■ Dataset excerpts:
- Opening Delimiter -

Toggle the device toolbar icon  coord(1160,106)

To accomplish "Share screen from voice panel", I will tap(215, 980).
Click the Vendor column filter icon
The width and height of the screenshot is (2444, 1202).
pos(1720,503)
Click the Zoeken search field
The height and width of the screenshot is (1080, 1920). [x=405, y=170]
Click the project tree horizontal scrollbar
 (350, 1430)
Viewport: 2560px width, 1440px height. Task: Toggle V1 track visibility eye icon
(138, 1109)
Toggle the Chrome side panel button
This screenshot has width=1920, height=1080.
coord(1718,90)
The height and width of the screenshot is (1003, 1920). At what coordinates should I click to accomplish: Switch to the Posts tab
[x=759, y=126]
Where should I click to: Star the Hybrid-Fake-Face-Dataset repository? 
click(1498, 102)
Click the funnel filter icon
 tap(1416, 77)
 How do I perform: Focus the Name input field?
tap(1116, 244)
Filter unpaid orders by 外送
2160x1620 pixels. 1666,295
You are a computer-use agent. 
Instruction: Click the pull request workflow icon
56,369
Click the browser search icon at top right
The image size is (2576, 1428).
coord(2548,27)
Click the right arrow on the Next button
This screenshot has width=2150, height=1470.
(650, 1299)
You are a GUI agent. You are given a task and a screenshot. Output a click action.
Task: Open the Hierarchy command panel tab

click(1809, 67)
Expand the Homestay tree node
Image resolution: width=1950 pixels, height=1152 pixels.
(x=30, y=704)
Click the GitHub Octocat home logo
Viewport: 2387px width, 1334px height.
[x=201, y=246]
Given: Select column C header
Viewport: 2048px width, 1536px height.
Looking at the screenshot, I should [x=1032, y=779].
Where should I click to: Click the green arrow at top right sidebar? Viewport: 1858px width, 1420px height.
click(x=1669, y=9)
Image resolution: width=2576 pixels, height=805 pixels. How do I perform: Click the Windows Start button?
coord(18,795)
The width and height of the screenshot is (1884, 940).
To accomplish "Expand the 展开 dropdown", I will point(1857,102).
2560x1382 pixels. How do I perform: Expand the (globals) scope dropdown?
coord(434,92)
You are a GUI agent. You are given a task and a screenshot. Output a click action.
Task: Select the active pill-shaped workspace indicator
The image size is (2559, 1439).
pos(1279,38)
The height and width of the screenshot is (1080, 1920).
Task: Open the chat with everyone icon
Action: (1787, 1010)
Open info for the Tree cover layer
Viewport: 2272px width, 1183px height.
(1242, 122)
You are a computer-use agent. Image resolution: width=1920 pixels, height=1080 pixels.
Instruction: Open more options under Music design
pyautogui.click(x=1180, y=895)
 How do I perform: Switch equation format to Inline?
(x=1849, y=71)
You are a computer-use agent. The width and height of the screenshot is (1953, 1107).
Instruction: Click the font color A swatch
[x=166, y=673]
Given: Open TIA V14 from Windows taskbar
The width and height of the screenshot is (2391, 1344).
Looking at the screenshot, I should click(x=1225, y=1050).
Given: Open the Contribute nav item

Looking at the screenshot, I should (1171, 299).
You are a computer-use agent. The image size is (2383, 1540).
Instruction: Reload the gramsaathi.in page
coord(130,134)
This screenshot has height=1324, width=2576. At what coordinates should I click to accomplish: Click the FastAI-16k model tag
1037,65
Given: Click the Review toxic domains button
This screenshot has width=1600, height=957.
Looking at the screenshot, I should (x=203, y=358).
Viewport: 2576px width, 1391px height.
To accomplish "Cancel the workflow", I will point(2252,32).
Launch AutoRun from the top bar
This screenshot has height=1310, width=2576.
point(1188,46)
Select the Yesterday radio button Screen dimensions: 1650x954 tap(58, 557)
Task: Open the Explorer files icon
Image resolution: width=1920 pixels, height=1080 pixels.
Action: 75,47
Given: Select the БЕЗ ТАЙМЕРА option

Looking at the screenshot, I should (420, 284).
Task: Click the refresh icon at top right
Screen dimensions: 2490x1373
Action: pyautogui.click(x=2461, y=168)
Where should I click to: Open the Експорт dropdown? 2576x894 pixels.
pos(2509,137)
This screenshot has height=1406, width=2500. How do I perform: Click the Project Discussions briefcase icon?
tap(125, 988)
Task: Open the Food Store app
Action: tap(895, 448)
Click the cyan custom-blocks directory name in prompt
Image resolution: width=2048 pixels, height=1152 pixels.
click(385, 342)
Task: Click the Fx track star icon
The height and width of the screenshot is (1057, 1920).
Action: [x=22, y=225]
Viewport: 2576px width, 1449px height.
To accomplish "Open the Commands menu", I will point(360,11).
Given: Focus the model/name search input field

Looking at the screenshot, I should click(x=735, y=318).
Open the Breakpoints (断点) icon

- Closing Delimiter -

■ What is expected:
Answer with one number, namely how many lines in the records contain the string "agent".

■ Answer for this exercise:
6